Problem to work on: Copy out the rows word for word, from the first one through the line holding "click(257, 32)", including that line. Leave the pictures out of your copy.

=== The records ===

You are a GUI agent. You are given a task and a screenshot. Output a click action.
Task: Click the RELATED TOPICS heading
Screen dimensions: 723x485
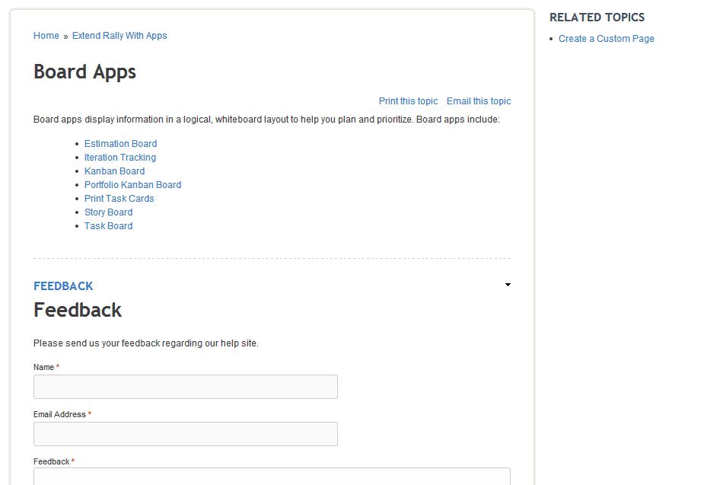597,18
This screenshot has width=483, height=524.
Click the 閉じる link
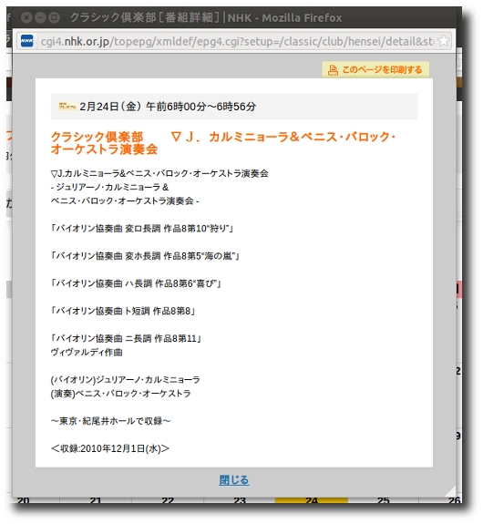(234, 480)
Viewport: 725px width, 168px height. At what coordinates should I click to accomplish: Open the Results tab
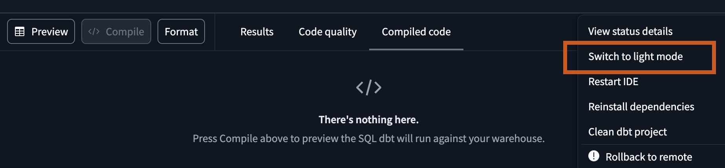click(257, 32)
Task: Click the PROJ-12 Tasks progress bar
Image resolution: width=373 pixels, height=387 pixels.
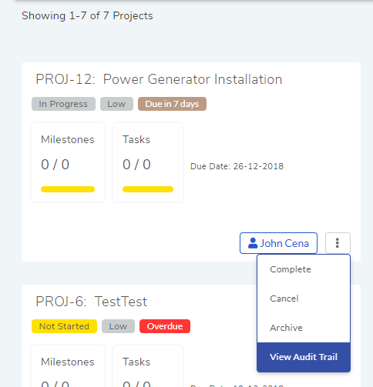Action: [148, 189]
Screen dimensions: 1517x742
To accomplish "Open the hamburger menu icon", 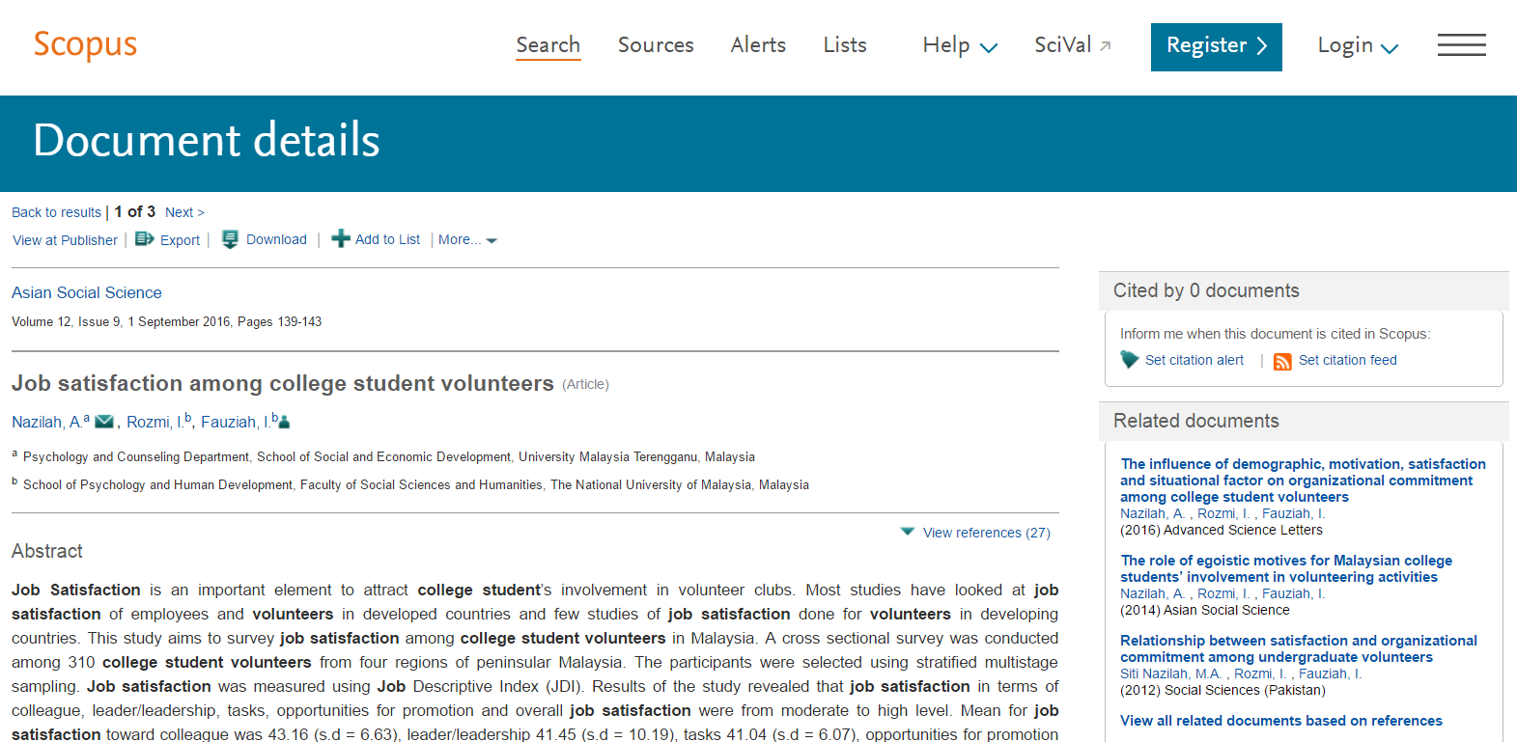I will (1461, 45).
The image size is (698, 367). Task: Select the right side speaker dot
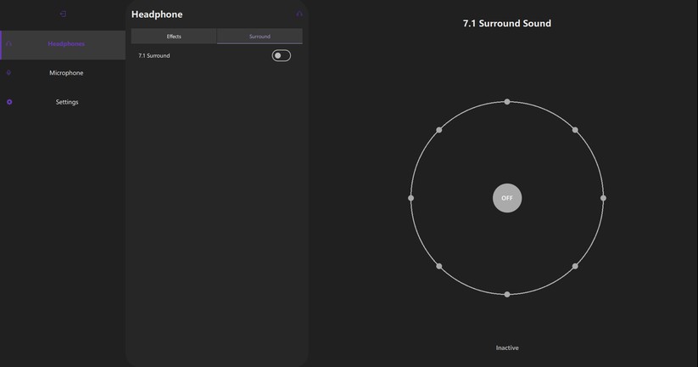point(603,198)
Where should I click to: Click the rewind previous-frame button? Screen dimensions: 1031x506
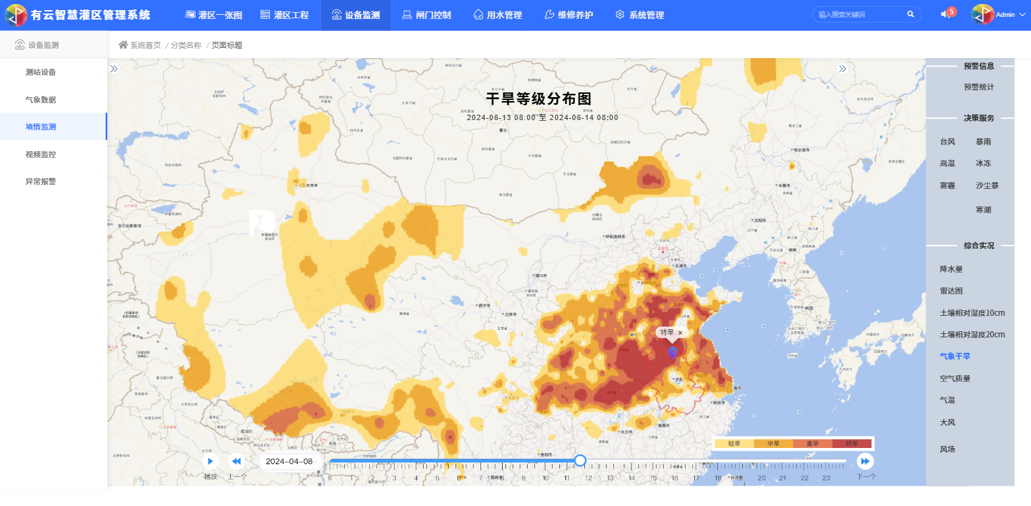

===

Right answer:
You are a GUI agent. You are given a task and a screenshot. Output a click action.
Task: Click the RELATED TOPICS heading
Screen dimensions: 723x485
597,18
This screenshot has width=483, height=524.
Click the 閉じる link
(234, 480)
Viewport: 725px width, 168px height. At what coordinates should I click to accomplish: Open the Results tab
click(257, 32)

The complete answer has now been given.